## [Task to complete]
Please retype exactly the lines from the one containing "Communities (185, 26)" through the end of the records, leaving out the pictures.
+++ Given information
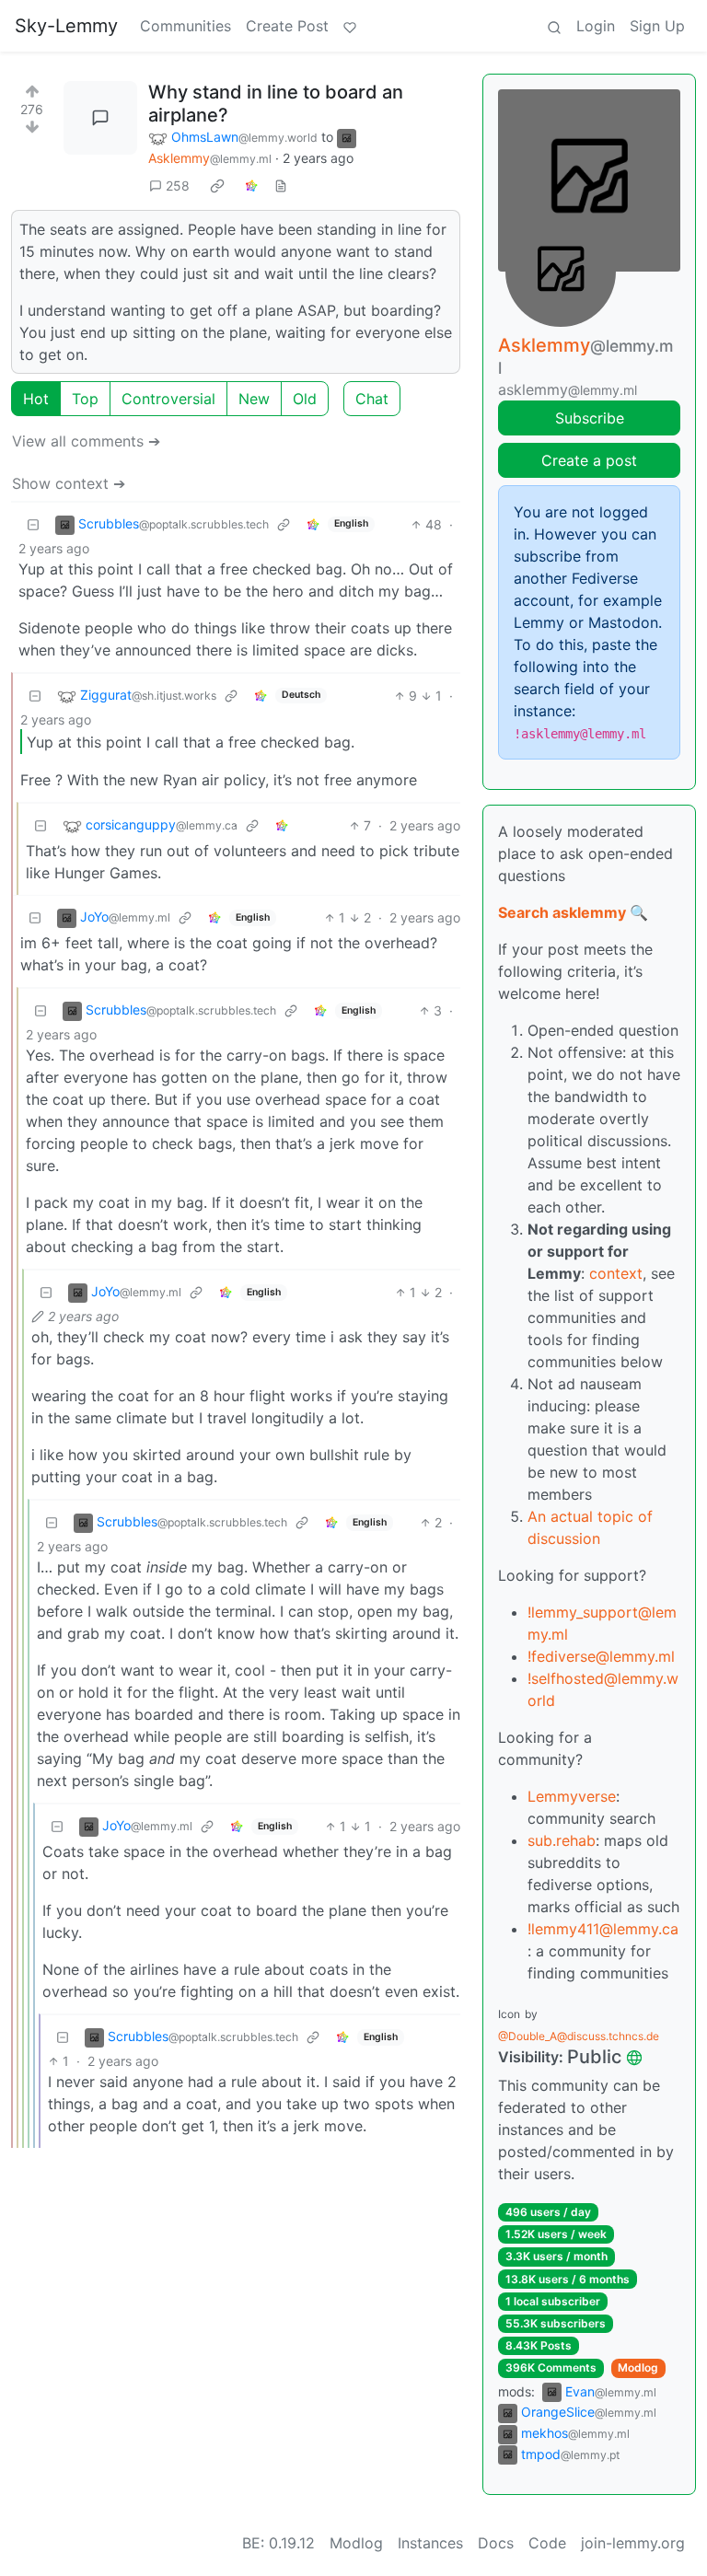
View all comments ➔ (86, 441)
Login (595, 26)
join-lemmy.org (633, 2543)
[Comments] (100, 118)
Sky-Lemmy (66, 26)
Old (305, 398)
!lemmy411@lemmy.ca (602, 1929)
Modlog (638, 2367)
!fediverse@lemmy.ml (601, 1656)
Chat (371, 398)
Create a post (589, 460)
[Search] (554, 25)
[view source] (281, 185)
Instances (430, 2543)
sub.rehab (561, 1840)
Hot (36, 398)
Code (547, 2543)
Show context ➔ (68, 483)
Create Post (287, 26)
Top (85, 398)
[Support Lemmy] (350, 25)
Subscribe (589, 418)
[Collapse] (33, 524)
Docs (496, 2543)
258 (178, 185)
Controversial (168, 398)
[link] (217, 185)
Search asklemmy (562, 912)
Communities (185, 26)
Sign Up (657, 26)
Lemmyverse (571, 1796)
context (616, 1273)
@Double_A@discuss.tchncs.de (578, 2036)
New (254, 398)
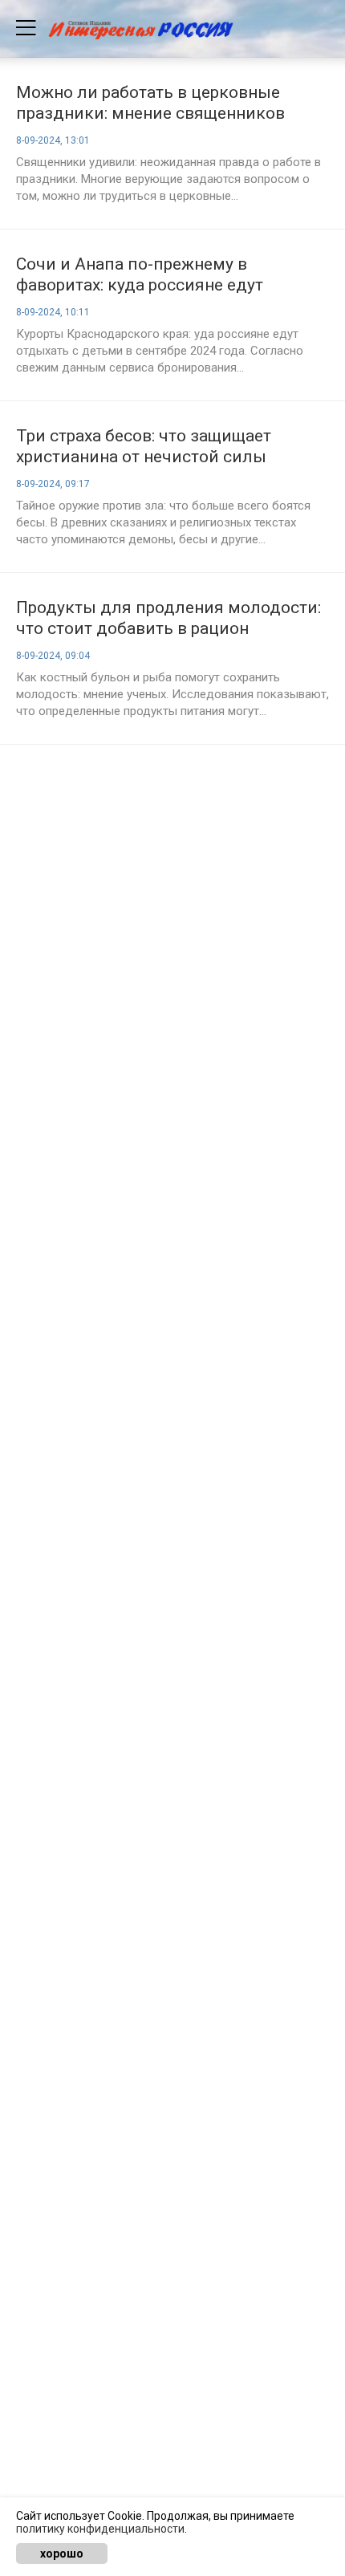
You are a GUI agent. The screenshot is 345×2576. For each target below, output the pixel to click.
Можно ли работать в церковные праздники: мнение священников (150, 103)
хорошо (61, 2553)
++++++
## [Expected answer]
Communities (185, 26)
Sign Up (657, 26)
Lemmyverse (571, 1796)
context (616, 1273)
@Double_A@discuss.tchncs.de (578, 2036)
New (254, 398)
You are a GUI agent. The screenshot is 345×2576. For each target below, output the pixel to click.
Можно ли работать в церковные праздники: мнение священников (150, 103)
хорошо (61, 2553)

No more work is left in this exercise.